What is expected: What is needed is an exact retyping of each entry, pictures excluded.

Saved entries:
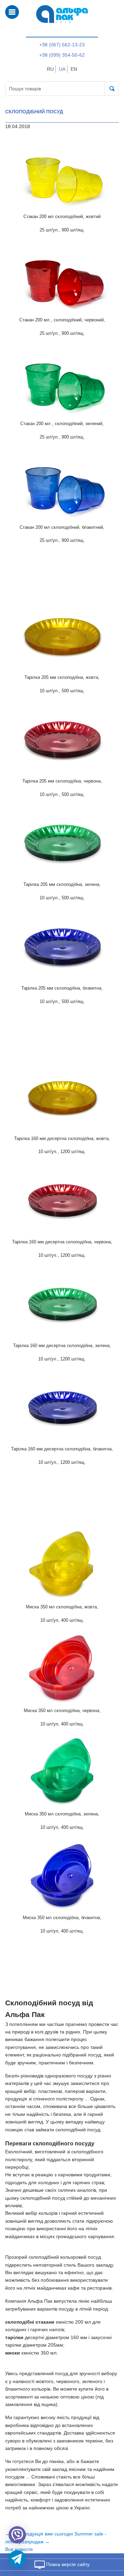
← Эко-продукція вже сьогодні (39, 2534)
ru (50, 69)
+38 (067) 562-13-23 (62, 44)
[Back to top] (109, 2538)
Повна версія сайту (67, 2564)
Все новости (19, 2549)
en (74, 69)
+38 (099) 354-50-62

Written reply:
← Эко-продукція вже сьогодні (39, 2534)
ru (50, 69)
+38 (067) 562-13-23 (62, 44)
[Back to top] (109, 2538)
Повна версія сайту (67, 2564)
Все новости (19, 2549)
en (74, 69)
+38 (099) 354-50-62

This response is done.